Newsletter: December 2003
Medical anthropology and medical humanities
Cecil G. Helman (Royal Free & University College Medical School, and Brunel U)
Recently I had the privilege of giving a Key-Note lecture on ‘Anthropology and Medicine: A New Partnership’ to the Oxford Forum for Medical Humanities, at Oxford University. The forum has recently been established to promote the interdisciplinary discussion of topics relating to medical humanities. Open to Oxford students and faculty from all departments, it is particularly popular among students of clinical medicine, but also of philosophy, anthropology, medical ethics, history, theology, law, and the basic sciences, who are interested in the interface between their specialty and medicine.
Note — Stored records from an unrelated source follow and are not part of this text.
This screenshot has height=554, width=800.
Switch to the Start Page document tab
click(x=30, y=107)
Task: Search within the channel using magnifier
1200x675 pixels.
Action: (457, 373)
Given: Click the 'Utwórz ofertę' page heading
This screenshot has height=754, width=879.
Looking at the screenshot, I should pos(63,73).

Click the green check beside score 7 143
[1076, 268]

To me, the positive response to this lecture, and to similar ones recently, indicates a growing acceptance of medical anthropology within the medical world – not as an autonomous subject, but as part of the larger, and expanding project of ‘Medical Humanities’ in this country. Only recently has medical anthropology been included as one of the basic ‘medical humanities’ within British medical schools, and this inclusion is likely to increase its future acceptability. The reasons for this new acceptance are clear: they include the increasing diversity of the British population (a recent study showed London to be the most multi-lingual city on earth, with only two-thirds of its 850,000 schoolchildren having English as a home language, the rest speaking 307 different languages); the growing crisis (and cost) of the biomedical paradigm here, as expressed in the National Health Service; and the proliferation of ‘alternative’ healing sub-cultures, many of them imported from the non-industrialised world.
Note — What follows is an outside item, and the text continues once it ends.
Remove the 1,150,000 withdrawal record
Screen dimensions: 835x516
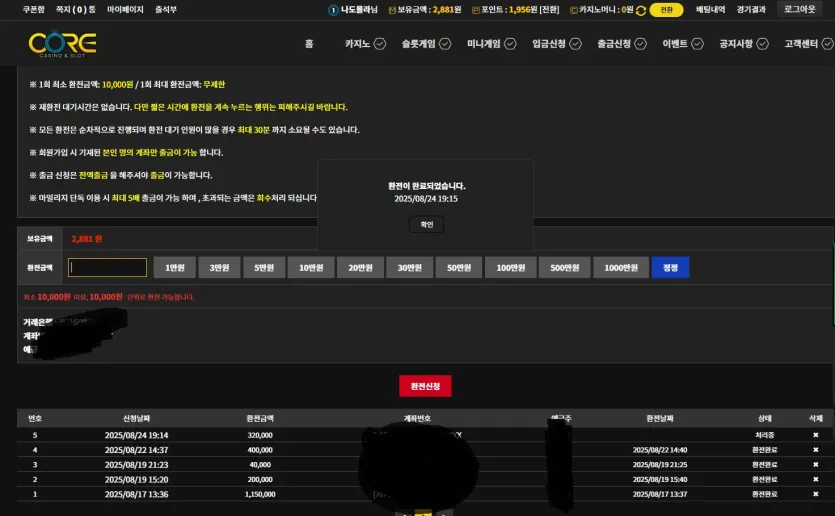point(815,494)
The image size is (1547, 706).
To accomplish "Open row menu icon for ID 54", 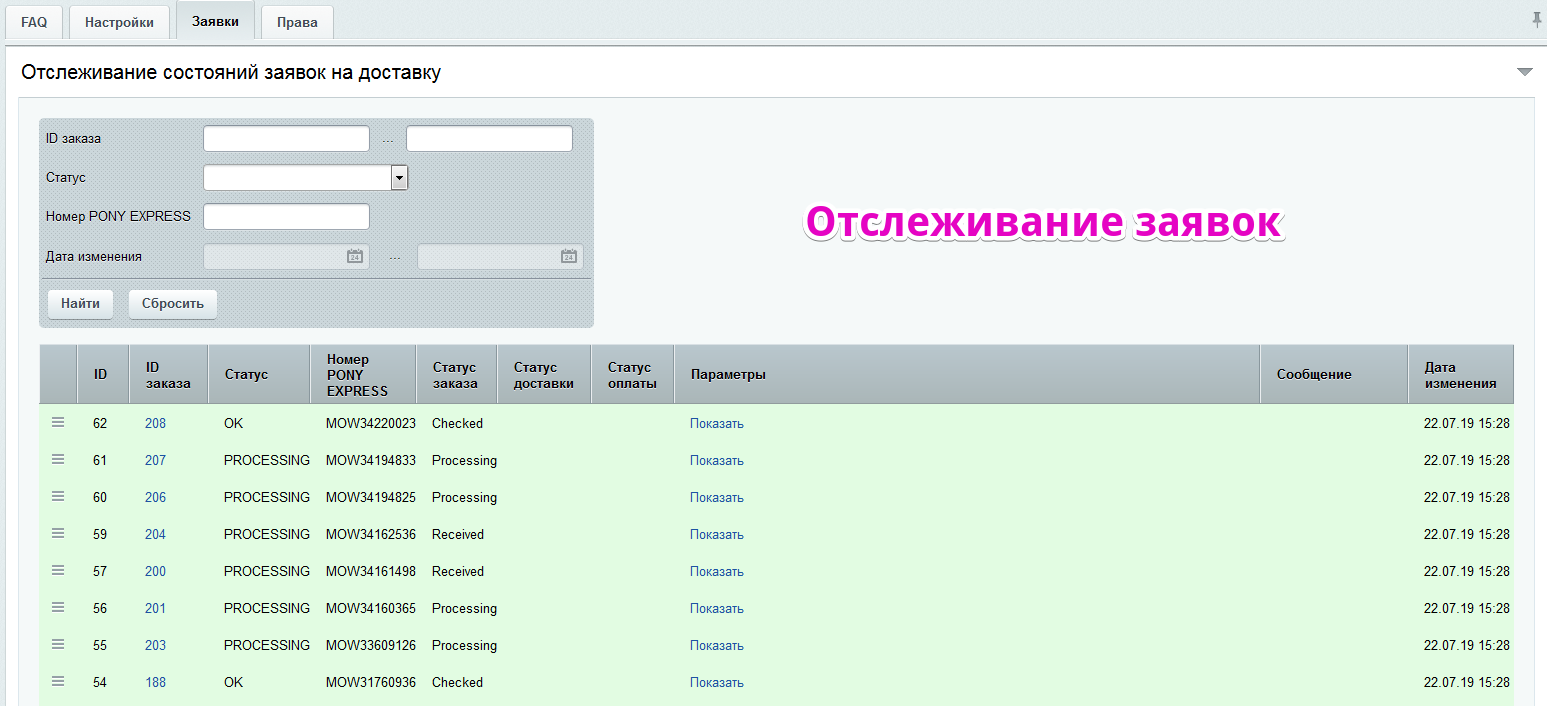I will (x=58, y=682).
Although anthropologists might query the supposed relationship between studying the medical humanities - and becoming a humane practitioner - we should welcome medical anthropology’s inclusion in this new movement. Like medical anthropology, it is critical of the current biomedical enterprise, but it also carries much less post-colonial ‘baggage’ here than does anthropology. It is also free of the paradox of medical anthropology in the UK: of being a rather elitist intellectual discipline, but one which is still rather marginal in its ability to influence actual health policy and practice.
Applied Medical Anthropology Taught At The University Of Habana
Linda Whiteford (U South Florida)
In February 2003, two medical anthropologists from the University of South
Florida and a medical technologist from the University of California, San
Francisco taught a short course on applied medical anthropology in Habana,
Cuba. Linda Whiteford, Curtis Wienker and Karen Cox offered a pre-conference
course for Latin American and Caribbean scholars attending the VIII Luis
Montane Physical Anthropology Conference. More the 40 scholars attended
the course, many of whom were professionals with years of experience. Attendees
included the team of Cuban forensic anthropologists who lead the investigation
and then identified the remains of Che Guevara in Bolivia. The course was
presented in Spanish and reviewed the history, theory and methods of applied
medical anthropology, particularly as taught in the US. The course generated
considerable interest and the faculty have been asked to return to teach
a longer course. Cuban medical professionals are deeply committed to practice
and applied medical anthropology has great significance to their lives and
professions
Linda Whiteford also presented a Keynote Address to the Luis Montane Conference.
Her address was entitled: "Globalization and Health:Time for a New
Direction". Curtis Wienker also presented a scholarly paper on his
own research, as did Linda Whiteford on her work with Graham Tobin on "Resilience
and Recovery: Health and Volcanic Eruptions."